Date: 2016-01-27
Type of information: Initiation of the trial
phase: 1b-2
Announcement: initiation of the trial
Company: Clovis Oncology (USA - CO) Genentech, a member of Roche Group (USA - CA - Switzerland)
Product: rociletinib (CO-1686) and atezolizumab (MPDL3280A)
Action
mechanism: immunotherapy product/monoclonal antibody/immune checkoint inhibitor. Anti-PDL1 antibody atezolizumab (MPDL3280A) is a monoclonal antibody designed to make cancer cells more vulnerable to the body’s immune system by interfering with a protein called PD-L1. PD-L1 is found on the surface of cells in tumours and is believed to act as a “stop sign,” preventing the immune system from destroying cancer cells. By inhibiting PD-L1, MPDL3280A may enable the activation of T cells, restoring their ability to effectively detect and attack tumour cells. MPDL3280A is being studied in clinical trials to understand whether blocking PD-L1 will help the immune system respond to cancer. kinase inhibitor/tyrosine kinase inhibitor. Rociletinib is an oral, potent, mutant-selective inhibitor of epidermal growth factor receptor (EGFR) under investigation for the treatment of EGFR-mutated non-small cell lung cancer (NSCLC). Rociletinib targets the activating mutations of EGFR (L858R and Del19), while also inhibiting the dominant acquired resistance mutation, T790M, which develops in approximately 60 percent of patients treated with first- and second-generation EGFR inhibitors, while sparing wild-type, or “normal” EGFR at anticipated therapeutic doses. Accordingly, it has the potential to treat NSCLC patients with EGFR mutations both as a first-line or second-line treatment with a potentially reduced toxicity profile. Rociletinib was granted Breakthrough Therapy designation by the FDA in May 2014. Clovis announced on August 3 that it submitted its New Drug Application (NDA) regulatory filing to the FDA and submitted its Marketing Authorization Application (MAA) to the European Medicines Agency (EMA) through the centralized procedure for rociletinib for the treatment of patients with mutant epidermal growth factor receptor (EGFR) non-small cell lung cancer (NSCLC) who have been previously treated with an EGFR-targeted therapy.

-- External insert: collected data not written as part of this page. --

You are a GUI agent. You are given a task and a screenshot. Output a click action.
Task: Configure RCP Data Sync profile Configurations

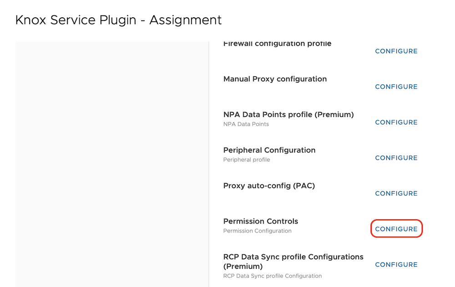coord(396,265)
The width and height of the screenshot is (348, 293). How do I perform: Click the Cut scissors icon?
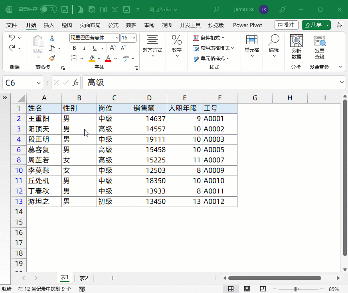coord(52,38)
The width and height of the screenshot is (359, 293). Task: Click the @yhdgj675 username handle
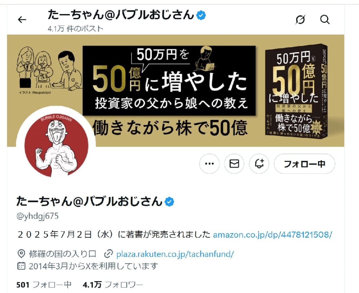coord(38,216)
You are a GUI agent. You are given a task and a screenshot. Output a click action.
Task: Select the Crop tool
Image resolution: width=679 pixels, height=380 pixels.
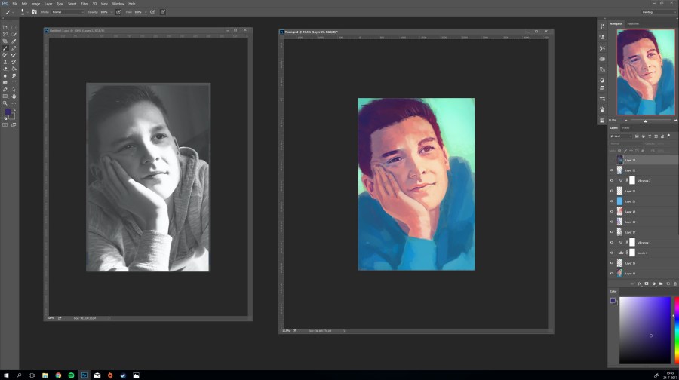click(x=6, y=41)
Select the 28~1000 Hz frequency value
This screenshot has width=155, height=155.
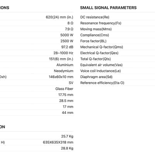tap(64, 53)
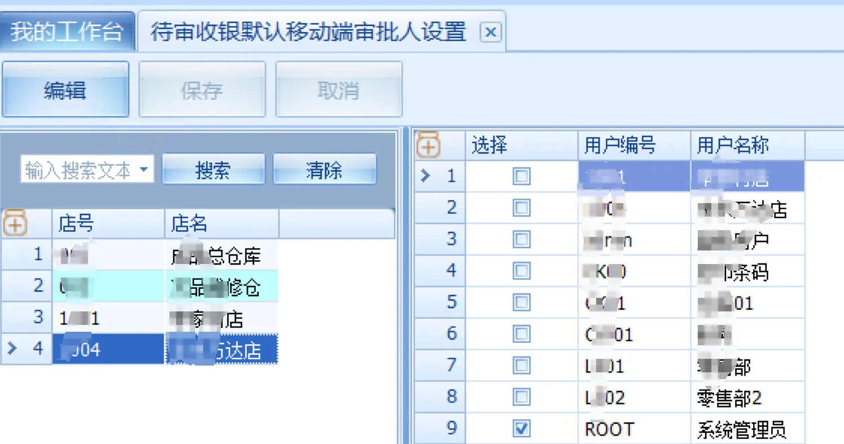
Task: Click row indicator arrow of store row 4
Action: click(x=12, y=349)
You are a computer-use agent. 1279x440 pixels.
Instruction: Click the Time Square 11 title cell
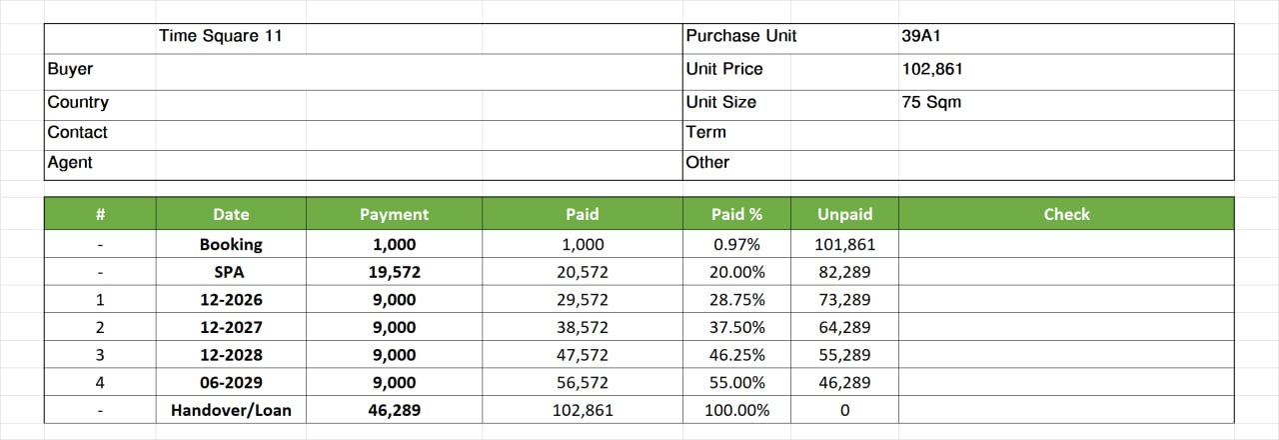point(220,36)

Disease: advanced EGFR-mutant non-small cell lung cancer (NSCLC)
Therapeutic area: Cancer - Oncology
Country: USA
Trial
details: This clinical research study is being carried out in two parts, Phase 1 and Phase 2. The primary purpose of the Phase 1 portion of the study is to observe the safety of the combination of rociletinib and MPDL3280A in EGFR-mutant NSCLC patients. The primary purpose of the Phase 2 portion of the study is to evaluate the safety and anti-tumor effects of the combination of rociletinib and MPDL3280A, at the best doses for the combination determined in Phase 1, in patients with EGFR-mutant NSCLC. (NCT02630186 )
Latest
news: * On January 27, 2016, Clovis Oncology announced that it initiated a clinical trial to evaluate a novel combination therapy of Genentech’s cancer immunotherapy atezolizumab (MPDL3280A; anti-PD-L1) and rociletinib for the treatment of advanced EGFR-mutant non-small cell lung cancer (NSCLC). The Phase 1b/2 trial of rociletinib in combination with atezolizumab, which is sponsored by Clovis, is designed to assess the safety and activity of the combination in patients with activating EGFR mutation-positive (EGFRm) advanced or metastatic NSCLC. The Phase 1b portion of the trial will evaluate the safety, tolerability and pharmacokinetics of the combination in this population. The Phase 2 portion of the trial will evaluate the activity of the combination in two subgroups of patients with EGFR-mutant advanced or metastatic NSCLC: those who have not previously received an EGFR tyrosine kinase inhibitor (TKI) or chemotherapy, and those who have progressed on a prior EGFR TKI. T790M-negative and T790M-positive patients will be enrolled in the Phase 1b portion of the trial and in the Phase 2 portion of the trial in the subgroup of patients who have progressed on a prior EGFR TKI. While patients’ tumors are not required to express PD-L1 to enroll in the study, PD-L1 expression will be assessed in archival and/or fresh tissue as part of the study. The University of California in Los Angeles (UCLA) is the first site to initiate the trial, with the first patient expected to be enrolled within a few weeks. Additional patients will begin to enroll in sites throughout the U.S. and E.U., and initial safety and tolerability results from the study are expected at the World Conference on Lung Cancer in the fall of 2016.